● What is required:
A faithful copy of the whole listing is the goal. Match it exactly.

● Data for review:
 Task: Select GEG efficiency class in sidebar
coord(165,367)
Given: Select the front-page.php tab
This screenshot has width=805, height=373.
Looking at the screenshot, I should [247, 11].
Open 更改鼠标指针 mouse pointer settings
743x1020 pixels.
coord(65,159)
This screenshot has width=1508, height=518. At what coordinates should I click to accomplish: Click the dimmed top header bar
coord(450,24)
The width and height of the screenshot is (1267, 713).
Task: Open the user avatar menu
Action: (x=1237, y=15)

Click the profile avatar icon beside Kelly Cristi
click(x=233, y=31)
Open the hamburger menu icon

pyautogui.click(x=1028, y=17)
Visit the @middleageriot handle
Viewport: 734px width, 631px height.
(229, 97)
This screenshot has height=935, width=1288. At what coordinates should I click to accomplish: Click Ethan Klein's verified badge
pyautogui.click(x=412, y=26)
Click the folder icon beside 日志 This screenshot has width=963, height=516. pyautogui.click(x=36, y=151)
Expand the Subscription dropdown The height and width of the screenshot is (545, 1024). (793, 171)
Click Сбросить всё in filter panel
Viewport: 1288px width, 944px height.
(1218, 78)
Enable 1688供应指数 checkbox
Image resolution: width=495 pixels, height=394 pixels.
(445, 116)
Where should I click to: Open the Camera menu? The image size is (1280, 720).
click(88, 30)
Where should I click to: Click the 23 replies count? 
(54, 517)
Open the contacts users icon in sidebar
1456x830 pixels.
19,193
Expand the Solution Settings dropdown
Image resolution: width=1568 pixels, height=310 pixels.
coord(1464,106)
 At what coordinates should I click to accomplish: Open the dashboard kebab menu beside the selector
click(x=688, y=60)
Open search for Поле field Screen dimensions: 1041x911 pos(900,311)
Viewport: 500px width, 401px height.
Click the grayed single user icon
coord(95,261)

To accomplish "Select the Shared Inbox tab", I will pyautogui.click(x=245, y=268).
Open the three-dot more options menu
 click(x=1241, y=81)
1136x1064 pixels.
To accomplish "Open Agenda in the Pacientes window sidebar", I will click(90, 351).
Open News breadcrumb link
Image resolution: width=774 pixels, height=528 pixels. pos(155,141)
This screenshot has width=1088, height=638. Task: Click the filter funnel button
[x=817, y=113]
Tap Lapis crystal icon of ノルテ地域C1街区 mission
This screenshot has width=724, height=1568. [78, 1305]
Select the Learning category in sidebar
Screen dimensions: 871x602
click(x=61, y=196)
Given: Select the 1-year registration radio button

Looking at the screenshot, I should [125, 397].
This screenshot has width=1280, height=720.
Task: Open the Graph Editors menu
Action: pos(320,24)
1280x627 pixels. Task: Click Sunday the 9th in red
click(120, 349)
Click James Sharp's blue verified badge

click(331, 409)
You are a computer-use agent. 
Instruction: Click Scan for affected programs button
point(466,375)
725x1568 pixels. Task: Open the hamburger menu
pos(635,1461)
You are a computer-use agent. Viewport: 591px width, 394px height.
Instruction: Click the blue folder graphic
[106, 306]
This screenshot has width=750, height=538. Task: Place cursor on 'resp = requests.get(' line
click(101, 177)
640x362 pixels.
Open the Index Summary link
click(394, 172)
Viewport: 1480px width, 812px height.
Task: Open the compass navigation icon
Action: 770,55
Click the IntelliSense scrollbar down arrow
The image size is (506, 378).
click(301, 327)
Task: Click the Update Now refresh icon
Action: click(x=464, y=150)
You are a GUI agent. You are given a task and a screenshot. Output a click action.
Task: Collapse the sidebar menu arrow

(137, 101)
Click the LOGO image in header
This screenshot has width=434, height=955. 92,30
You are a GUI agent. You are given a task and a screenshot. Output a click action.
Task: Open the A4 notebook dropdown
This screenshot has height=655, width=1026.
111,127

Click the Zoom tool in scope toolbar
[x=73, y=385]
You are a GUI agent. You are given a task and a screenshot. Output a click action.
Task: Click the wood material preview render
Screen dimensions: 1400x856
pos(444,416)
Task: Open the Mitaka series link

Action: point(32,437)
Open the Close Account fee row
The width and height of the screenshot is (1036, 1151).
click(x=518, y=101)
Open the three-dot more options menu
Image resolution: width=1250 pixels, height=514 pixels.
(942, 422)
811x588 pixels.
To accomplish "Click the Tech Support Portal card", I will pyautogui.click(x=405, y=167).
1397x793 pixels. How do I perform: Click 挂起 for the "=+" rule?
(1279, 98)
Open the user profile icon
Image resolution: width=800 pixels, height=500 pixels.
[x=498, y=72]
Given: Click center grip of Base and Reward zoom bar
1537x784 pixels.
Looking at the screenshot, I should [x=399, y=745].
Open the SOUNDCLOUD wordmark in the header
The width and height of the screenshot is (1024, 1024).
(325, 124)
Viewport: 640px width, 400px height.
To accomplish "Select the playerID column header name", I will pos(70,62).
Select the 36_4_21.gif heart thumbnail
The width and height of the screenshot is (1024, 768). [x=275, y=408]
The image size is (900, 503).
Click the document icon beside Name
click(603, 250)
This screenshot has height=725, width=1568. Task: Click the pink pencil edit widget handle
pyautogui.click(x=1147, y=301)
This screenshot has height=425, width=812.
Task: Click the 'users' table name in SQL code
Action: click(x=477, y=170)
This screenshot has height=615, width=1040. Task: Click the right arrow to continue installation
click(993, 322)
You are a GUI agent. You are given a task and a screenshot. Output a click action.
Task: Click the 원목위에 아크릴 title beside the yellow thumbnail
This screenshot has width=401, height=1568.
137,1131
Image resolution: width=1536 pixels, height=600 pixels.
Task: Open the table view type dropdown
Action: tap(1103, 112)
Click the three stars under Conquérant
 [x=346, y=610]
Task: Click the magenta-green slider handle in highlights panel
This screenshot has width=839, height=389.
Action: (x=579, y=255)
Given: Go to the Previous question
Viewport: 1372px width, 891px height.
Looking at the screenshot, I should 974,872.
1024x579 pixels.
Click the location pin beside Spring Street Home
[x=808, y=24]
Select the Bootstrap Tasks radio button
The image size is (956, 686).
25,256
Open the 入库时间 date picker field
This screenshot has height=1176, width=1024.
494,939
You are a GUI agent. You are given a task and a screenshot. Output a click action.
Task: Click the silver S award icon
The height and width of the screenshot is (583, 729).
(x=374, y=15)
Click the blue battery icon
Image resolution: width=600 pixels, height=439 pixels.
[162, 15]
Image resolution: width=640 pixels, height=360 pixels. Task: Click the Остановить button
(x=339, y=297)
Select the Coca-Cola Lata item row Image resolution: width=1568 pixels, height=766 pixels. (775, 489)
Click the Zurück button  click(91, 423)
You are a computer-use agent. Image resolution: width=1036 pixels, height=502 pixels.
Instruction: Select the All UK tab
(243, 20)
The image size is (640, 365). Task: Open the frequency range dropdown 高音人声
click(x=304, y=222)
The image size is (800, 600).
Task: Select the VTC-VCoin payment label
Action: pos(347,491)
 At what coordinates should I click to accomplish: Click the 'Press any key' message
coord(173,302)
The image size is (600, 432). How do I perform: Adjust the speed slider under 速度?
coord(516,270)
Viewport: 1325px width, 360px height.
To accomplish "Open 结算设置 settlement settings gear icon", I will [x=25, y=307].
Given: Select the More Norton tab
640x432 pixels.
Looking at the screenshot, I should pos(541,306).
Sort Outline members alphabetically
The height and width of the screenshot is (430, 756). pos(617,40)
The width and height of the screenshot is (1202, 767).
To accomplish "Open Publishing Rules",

● Task response:
 Task: Select GEG efficiency class in sidebar
coord(165,367)
Given: Select the front-page.php tab
This screenshot has width=805, height=373.
Looking at the screenshot, I should [247, 11].
Open 更改鼠标指针 mouse pointer settings
743x1020 pixels.
coord(65,159)
This screenshot has width=1508, height=518. At what coordinates should I click to accomplish: Click the dimmed top header bar
coord(450,24)
The width and height of the screenshot is (1267, 713).
Task: Open the user avatar menu
Action: (x=1237, y=15)

Click the profile avatar icon beside Kelly Cristi
click(x=233, y=31)
Open the hamburger menu icon

pyautogui.click(x=1028, y=17)
Visit the @middleageriot handle
Viewport: 734px width, 631px height.
(229, 97)
This screenshot has height=935, width=1288. At what coordinates should I click to accomplish: Click Ethan Klein's verified badge
pyautogui.click(x=412, y=26)
Click the folder icon beside 日志 This screenshot has width=963, height=516. pyautogui.click(x=36, y=151)
Expand the Subscription dropdown The height and width of the screenshot is (545, 1024). (793, 171)
Click Сбросить всё in filter panel
Viewport: 1288px width, 944px height.
(1218, 78)
Enable 1688供应指数 checkbox
Image resolution: width=495 pixels, height=394 pixels.
(445, 116)
Where should I click to: Open the Camera menu? The image size is (1280, 720).
click(88, 30)
Where should I click to: Click the 23 replies count? 
(54, 517)
Open the contacts users icon in sidebar
1456x830 pixels.
19,193
Expand the Solution Settings dropdown
Image resolution: width=1568 pixels, height=310 pixels.
coord(1464,106)
 At what coordinates should I click to accomplish: Open the dashboard kebab menu beside the selector
click(x=688, y=60)
Open search for Поле field Screen dimensions: 1041x911 pos(900,311)
Viewport: 500px width, 401px height.
Click the grayed single user icon
coord(95,261)

To accomplish "Select the Shared Inbox tab", I will pyautogui.click(x=245, y=268).
Open the three-dot more options menu
 click(x=1241, y=81)
1136x1064 pixels.
To accomplish "Open Agenda in the Pacientes window sidebar", I will click(90, 351).
Open News breadcrumb link
Image resolution: width=774 pixels, height=528 pixels. pos(155,141)
This screenshot has width=1088, height=638. Task: Click the filter funnel button
[x=817, y=113]
Tap Lapis crystal icon of ノルテ地域C1街区 mission
This screenshot has width=724, height=1568. [78, 1305]
Select the Learning category in sidebar
Screen dimensions: 871x602
click(x=61, y=196)
Given: Select the 1-year registration radio button

Looking at the screenshot, I should [125, 397].
This screenshot has width=1280, height=720.
Task: Open the Graph Editors menu
Action: pos(320,24)
1280x627 pixels. Task: Click Sunday the 9th in red
click(120, 349)
Click James Sharp's blue verified badge

click(331, 409)
You are a computer-use agent. 
Instruction: Click Scan for affected programs button
point(466,375)
725x1568 pixels. Task: Open the hamburger menu
pos(635,1461)
You are a computer-use agent. Viewport: 591px width, 394px height.
Instruction: Click the blue folder graphic
[106, 306]
This screenshot has width=750, height=538. Task: Place cursor on 'resp = requests.get(' line
click(101, 177)
640x362 pixels.
Open the Index Summary link
click(394, 172)
Viewport: 1480px width, 812px height.
Task: Open the compass navigation icon
Action: 770,55
Click the IntelliSense scrollbar down arrow
The image size is (506, 378).
click(301, 327)
Task: Click the Update Now refresh icon
Action: click(x=464, y=150)
You are a GUI agent. You are given a task and a screenshot. Output a click action.
Task: Collapse the sidebar menu arrow

(137, 101)
Click the LOGO image in header
This screenshot has width=434, height=955. 92,30
You are a GUI agent. You are given a task and a screenshot. Output a click action.
Task: Open the A4 notebook dropdown
This screenshot has height=655, width=1026.
111,127

Click the Zoom tool in scope toolbar
[x=73, y=385]
You are a GUI agent. You are given a task and a screenshot. Output a click action.
Task: Click the wood material preview render
Screen dimensions: 1400x856
pos(444,416)
Task: Open the Mitaka series link

Action: point(32,437)
Open the Close Account fee row
The width and height of the screenshot is (1036, 1151).
click(x=518, y=101)
Open the three-dot more options menu
Image resolution: width=1250 pixels, height=514 pixels.
(942, 422)
811x588 pixels.
To accomplish "Click the Tech Support Portal card", I will pyautogui.click(x=405, y=167).
1397x793 pixels. How do I perform: Click 挂起 for the "=+" rule?
(1279, 98)
Open the user profile icon
Image resolution: width=800 pixels, height=500 pixels.
[x=498, y=72]
Given: Click center grip of Base and Reward zoom bar
1537x784 pixels.
Looking at the screenshot, I should [x=399, y=745].
Open the SOUNDCLOUD wordmark in the header
The width and height of the screenshot is (1024, 1024).
(325, 124)
Viewport: 640px width, 400px height.
To accomplish "Select the playerID column header name", I will pos(70,62).
Select the 36_4_21.gif heart thumbnail
The width and height of the screenshot is (1024, 768). [x=275, y=408]
The image size is (900, 503).
Click the document icon beside Name
click(603, 250)
This screenshot has height=725, width=1568. Task: Click the pink pencil edit widget handle
pyautogui.click(x=1147, y=301)
This screenshot has height=425, width=812.
Task: Click the 'users' table name in SQL code
Action: click(x=477, y=170)
This screenshot has height=615, width=1040. Task: Click the right arrow to continue installation
click(993, 322)
You are a GUI agent. You are given a task and a screenshot. Output a click action.
Task: Click the 원목위에 아크릴 title beside the yellow thumbnail
This screenshot has width=401, height=1568.
137,1131
Image resolution: width=1536 pixels, height=600 pixels.
Task: Open the table view type dropdown
Action: tap(1103, 112)
Click the three stars under Conquérant
 [x=346, y=610]
Task: Click the magenta-green slider handle in highlights panel
This screenshot has width=839, height=389.
Action: (x=579, y=255)
Given: Go to the Previous question
Viewport: 1372px width, 891px height.
Looking at the screenshot, I should 974,872.
1024x579 pixels.
Click the location pin beside Spring Street Home
[x=808, y=24]
Select the Bootstrap Tasks radio button
The image size is (956, 686).
25,256
Open the 入库时间 date picker field
This screenshot has height=1176, width=1024.
494,939
You are a GUI agent. You are given a task and a screenshot. Output a click action.
Task: Click the silver S award icon
The height and width of the screenshot is (583, 729).
(x=374, y=15)
Click the blue battery icon
Image resolution: width=600 pixels, height=439 pixels.
[162, 15]
Image resolution: width=640 pixels, height=360 pixels. Task: Click the Остановить button
(x=339, y=297)
Select the Coca-Cola Lata item row Image resolution: width=1568 pixels, height=766 pixels. (775, 489)
Click the Zurück button  click(91, 423)
You are a computer-use agent. Image resolution: width=1036 pixels, height=502 pixels.
Instruction: Select the All UK tab
(243, 20)
The image size is (640, 365). Task: Open the frequency range dropdown 高音人声
click(x=304, y=222)
The image size is (800, 600).
Task: Select the VTC-VCoin payment label
Action: pos(347,491)
 At what coordinates should I click to accomplish: Click the 'Press any key' message
coord(173,302)
The image size is (600, 432). How do I perform: Adjust the speed slider under 速度?
coord(516,270)
Viewport: 1325px width, 360px height.
To accomplish "Open 结算设置 settlement settings gear icon", I will [x=25, y=307].
Given: Select the More Norton tab
640x432 pixels.
Looking at the screenshot, I should pos(541,306).
Sort Outline members alphabetically
The height and width of the screenshot is (430, 756). pos(617,40)
The width and height of the screenshot is (1202, 767).
To accomplish "Open Publishing Rules",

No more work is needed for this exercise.